Maulolo was the first person to graduate with a Master's degree from the Amosa o Savavau (Indigenous University of Samoa). He later worked as Head of Samoan Studies at the National University of Samoa, as the Director of Internal Affairs, and as a lecturer at the Amosa o Savavau in American Samoa. In 2010 he was Assistant Chief Executive of the Ministry of Women. He is the author of Fausaga o lauga Samoa, a significant work on Samoan oratory. 

In February 2019 he claimed that Samoa's diaspora was undermining traditional cultural values of respect and deference in Samoa.

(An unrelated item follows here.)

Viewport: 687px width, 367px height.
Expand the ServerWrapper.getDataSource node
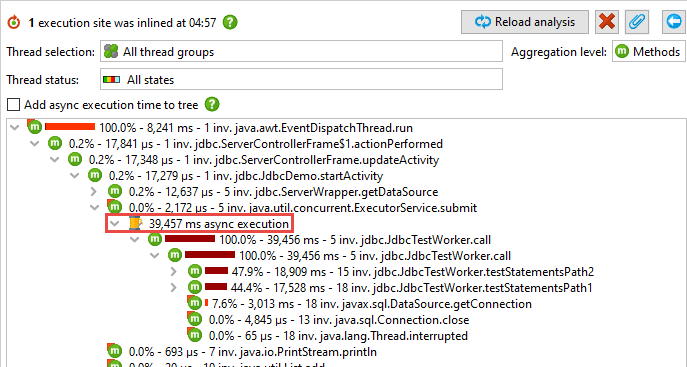[94, 192]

In July 2019 he was summoned for contempt of court for breaching a court order prohibiting construction on a piece of disputed land.

Political career
Maulolo stood for election as an independent in the constituency of Sagaga-le-Usoga at the 2011 Samoan general election, but was unsuccessful. He stood again in 2016 and 2021. He was finally elected to the Legislative Assembly of Samoa at the 2021 Samoan by-elections.

References

Living people
Academic staff of the National University of Samoa
Members of the Legislative Assembly of Samoa
Human Rights Protection Party politicians
Year of birth missing (living people)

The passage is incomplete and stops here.